Like plenty of people from all walks of life, 26-year-old Mitchell Krueger wants to sign up for unemployment benefits to make up for income lost because of the coronavirus pandemic.

No luck, so far: Over the past two weeks, the Dallas resident has spent hours hitting refresh on his iPad while reaching “Page unavailable” dead ends or hearing busy signals when calling the Texas Workforce Commission.

Unlike most folks hoping for an assist, Krueger is a professional athlete, a tennis player good enough to be ranked 195th in the world. And unlike pros in the NBA or NHL, two leagues interrupted by the COVID-19 outbreak whose players are getting most or all of their regular-season paychecks, Krueger is an independent contractor. He doesn’t receive a salary.

Instead, he and hundreds of men and women like him – and their coaches – need tournaments to happen so they can earn money, but the tennis tours are suspended at least until mid-July. Roger Federer, Serena Williams and others who’ve accumulated champion’s checks and millions more in endorsement deals are fine, of course. Krueger, though, is among those feeling the financial hit – and worrying about the long-term effects on tennis.

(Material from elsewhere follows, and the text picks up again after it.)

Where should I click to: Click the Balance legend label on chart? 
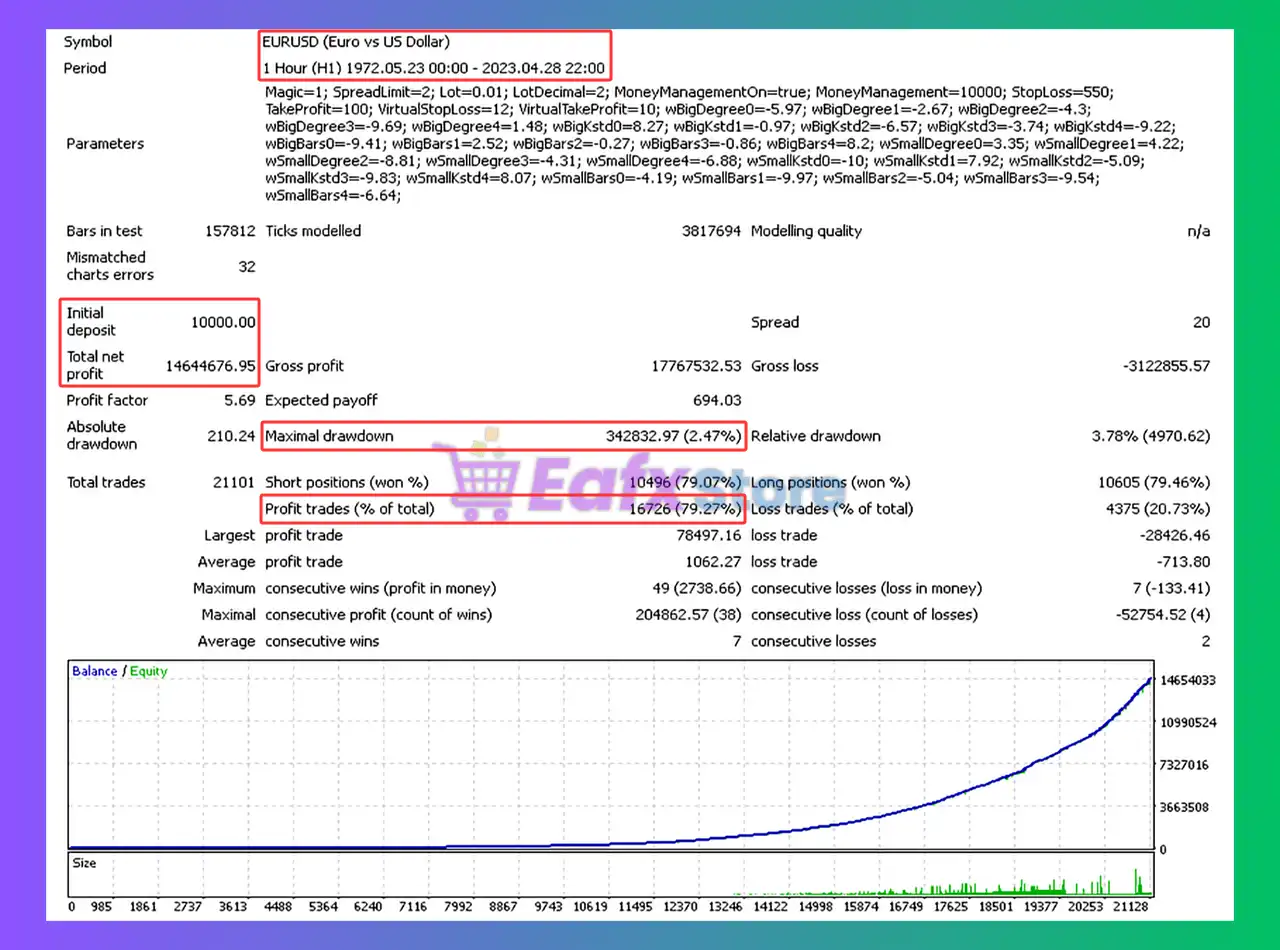tap(93, 671)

“You’re going to have a lot of players who feel they can’t survive, not making any money. After a while, they might get into something else, for what they think will be the meantime. Then maybe they realize, ‘Hey, this is actually better.’ If this goes on for the next nine months, who’s to say that they’re even going to bother trying to come back and play again?” said Krueger, who earned $39,264 in prize money in 2020 before expenses were subtracted – and before competition came to a halt. “I would be lying if I said this whole situation hasn’t made me give a little bit of consideration to what I would do.”

Tennis is as much of a worldwide enterprise, and as fractured a sport as any, controlled by a mix of the International Tennis Federation, the ATP and WTA tours and the four Grand Slam tournaments. David Haggerty, the ITF president, told The Associated Press in an email Tuesday that those seven groups are “collaborating on a tennis solidarity fund that will assist some lower-ranked players. Details are being worked out, to be announced later this week.”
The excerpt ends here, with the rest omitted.